• Work instruction
Your answer should be every line below that includes the word "dialog".

• Records for processing

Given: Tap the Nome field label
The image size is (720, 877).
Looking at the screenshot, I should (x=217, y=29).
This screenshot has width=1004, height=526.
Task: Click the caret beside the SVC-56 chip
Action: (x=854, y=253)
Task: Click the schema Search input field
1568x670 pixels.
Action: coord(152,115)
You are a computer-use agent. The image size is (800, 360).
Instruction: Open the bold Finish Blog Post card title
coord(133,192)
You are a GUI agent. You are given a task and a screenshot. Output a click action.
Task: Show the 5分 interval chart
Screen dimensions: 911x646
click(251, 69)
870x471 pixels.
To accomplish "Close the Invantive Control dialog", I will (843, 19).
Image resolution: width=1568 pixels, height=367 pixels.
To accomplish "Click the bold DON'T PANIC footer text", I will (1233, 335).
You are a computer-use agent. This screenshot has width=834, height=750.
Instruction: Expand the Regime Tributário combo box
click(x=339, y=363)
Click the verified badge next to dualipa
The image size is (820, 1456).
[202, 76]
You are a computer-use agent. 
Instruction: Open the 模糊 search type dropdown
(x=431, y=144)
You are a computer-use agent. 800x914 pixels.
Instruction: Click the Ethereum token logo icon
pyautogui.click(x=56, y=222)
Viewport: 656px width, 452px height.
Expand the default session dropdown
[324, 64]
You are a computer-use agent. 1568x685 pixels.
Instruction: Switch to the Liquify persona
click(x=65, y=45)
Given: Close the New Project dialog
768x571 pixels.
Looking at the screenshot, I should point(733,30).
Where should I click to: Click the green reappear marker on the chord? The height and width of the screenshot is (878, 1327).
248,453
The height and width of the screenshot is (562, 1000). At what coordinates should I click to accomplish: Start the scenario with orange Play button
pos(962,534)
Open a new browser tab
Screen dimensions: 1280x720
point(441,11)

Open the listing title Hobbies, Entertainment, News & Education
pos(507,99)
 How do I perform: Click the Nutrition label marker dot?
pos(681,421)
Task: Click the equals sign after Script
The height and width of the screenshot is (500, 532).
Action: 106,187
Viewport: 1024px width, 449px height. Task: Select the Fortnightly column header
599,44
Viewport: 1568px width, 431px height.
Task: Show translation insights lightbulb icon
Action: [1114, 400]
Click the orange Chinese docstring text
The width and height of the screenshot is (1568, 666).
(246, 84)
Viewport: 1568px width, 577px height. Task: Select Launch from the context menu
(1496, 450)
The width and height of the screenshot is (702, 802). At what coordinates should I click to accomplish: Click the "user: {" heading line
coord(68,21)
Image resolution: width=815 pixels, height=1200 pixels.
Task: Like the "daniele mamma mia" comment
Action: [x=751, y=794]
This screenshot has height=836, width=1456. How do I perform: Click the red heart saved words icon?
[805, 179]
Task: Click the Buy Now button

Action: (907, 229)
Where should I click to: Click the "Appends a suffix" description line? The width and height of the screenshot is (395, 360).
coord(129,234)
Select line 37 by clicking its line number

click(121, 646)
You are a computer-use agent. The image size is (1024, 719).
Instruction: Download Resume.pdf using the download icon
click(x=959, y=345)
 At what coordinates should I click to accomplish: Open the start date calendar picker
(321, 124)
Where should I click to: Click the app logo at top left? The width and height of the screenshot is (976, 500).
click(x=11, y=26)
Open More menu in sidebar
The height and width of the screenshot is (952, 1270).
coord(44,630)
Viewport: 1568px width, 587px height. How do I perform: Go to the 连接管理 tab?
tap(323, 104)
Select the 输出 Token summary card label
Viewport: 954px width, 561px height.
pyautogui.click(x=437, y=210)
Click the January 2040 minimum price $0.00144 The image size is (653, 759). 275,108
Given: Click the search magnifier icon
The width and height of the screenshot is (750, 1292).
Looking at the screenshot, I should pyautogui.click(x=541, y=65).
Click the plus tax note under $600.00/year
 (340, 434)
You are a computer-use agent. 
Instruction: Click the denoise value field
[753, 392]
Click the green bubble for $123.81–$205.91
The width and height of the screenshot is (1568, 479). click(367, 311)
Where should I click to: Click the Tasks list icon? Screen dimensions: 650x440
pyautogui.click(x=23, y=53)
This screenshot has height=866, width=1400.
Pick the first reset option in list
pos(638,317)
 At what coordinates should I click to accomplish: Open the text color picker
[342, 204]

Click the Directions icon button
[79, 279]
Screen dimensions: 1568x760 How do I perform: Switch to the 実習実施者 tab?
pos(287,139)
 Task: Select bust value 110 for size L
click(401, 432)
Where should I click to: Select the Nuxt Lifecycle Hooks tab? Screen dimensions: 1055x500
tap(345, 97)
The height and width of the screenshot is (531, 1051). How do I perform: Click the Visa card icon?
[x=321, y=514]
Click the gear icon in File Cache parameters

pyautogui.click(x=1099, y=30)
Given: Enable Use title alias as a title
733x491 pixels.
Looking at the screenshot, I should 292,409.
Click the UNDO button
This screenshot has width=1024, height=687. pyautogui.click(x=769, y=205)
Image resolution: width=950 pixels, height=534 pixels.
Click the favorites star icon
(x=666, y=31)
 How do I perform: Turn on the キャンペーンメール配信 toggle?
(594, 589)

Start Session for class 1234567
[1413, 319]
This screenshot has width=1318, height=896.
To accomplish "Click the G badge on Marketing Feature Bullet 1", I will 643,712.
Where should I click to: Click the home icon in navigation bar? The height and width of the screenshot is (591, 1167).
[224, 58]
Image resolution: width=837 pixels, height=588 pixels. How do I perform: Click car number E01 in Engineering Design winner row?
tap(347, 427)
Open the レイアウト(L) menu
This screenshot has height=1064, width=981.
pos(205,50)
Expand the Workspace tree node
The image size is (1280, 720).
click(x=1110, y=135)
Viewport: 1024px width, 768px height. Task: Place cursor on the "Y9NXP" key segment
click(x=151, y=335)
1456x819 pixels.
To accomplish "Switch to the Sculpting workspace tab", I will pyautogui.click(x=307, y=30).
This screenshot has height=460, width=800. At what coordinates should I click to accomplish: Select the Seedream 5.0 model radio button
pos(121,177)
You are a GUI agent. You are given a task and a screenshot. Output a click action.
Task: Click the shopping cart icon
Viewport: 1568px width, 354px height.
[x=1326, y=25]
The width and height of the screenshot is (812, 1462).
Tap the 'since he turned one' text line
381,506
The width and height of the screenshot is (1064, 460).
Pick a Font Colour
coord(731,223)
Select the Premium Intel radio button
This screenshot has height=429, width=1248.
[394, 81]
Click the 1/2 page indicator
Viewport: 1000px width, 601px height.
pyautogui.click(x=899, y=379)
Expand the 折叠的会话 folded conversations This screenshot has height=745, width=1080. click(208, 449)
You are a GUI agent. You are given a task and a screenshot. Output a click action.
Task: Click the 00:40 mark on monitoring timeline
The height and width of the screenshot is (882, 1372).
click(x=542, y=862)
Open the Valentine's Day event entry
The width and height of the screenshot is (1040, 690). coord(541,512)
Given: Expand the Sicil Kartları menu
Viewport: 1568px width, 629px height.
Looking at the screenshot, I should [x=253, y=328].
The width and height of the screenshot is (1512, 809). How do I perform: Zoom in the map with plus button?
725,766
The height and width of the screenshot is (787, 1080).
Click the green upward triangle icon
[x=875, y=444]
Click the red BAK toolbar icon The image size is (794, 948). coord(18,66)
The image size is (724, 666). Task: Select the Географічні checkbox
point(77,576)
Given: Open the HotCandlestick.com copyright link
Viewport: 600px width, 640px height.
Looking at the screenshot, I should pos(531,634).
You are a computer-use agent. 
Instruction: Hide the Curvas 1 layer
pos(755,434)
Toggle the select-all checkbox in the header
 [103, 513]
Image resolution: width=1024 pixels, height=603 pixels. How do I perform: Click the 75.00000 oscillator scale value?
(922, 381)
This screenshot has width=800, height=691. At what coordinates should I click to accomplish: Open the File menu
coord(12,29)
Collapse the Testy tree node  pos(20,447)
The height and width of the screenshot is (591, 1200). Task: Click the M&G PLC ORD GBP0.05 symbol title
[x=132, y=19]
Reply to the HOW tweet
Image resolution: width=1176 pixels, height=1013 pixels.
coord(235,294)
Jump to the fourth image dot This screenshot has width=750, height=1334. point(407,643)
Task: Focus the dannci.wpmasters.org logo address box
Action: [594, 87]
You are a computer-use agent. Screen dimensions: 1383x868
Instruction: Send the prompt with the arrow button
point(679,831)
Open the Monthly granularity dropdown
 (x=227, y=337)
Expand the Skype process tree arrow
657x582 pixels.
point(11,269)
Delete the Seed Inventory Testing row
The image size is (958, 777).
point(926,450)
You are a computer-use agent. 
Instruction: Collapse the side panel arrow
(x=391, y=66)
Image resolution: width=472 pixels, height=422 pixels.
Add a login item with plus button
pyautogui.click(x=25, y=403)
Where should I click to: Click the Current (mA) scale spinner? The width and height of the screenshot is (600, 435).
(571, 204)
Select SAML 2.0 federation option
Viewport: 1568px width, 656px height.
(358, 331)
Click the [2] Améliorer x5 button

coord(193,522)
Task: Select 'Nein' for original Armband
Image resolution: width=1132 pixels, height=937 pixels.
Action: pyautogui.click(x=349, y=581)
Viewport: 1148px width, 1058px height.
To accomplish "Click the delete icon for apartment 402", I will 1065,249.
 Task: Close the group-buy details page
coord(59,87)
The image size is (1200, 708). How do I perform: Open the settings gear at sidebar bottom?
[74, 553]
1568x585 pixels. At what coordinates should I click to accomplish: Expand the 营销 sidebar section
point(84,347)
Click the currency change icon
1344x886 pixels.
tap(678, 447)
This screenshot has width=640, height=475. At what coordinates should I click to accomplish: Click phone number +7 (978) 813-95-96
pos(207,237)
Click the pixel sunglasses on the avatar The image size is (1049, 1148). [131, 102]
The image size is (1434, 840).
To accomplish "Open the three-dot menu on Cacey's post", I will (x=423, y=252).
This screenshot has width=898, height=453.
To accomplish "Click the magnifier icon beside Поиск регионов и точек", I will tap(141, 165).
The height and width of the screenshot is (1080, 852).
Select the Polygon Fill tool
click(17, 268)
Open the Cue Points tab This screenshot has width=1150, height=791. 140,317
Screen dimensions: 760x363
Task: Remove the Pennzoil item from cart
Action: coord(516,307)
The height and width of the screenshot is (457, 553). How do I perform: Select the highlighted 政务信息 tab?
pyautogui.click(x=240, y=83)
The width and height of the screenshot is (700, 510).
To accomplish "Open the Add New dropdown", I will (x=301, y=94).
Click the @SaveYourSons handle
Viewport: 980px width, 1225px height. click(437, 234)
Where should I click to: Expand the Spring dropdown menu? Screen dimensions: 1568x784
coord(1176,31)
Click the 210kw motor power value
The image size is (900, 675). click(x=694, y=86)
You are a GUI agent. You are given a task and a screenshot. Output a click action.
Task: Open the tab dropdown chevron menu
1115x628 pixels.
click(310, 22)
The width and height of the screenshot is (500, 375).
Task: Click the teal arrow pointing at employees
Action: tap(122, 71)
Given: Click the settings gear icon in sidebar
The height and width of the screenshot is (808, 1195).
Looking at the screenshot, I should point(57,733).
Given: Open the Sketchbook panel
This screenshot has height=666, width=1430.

• Response for this exercise
To accomplish "Close the Invantive Control dialog", I will (843, 19).
Given: Close the New Project dialog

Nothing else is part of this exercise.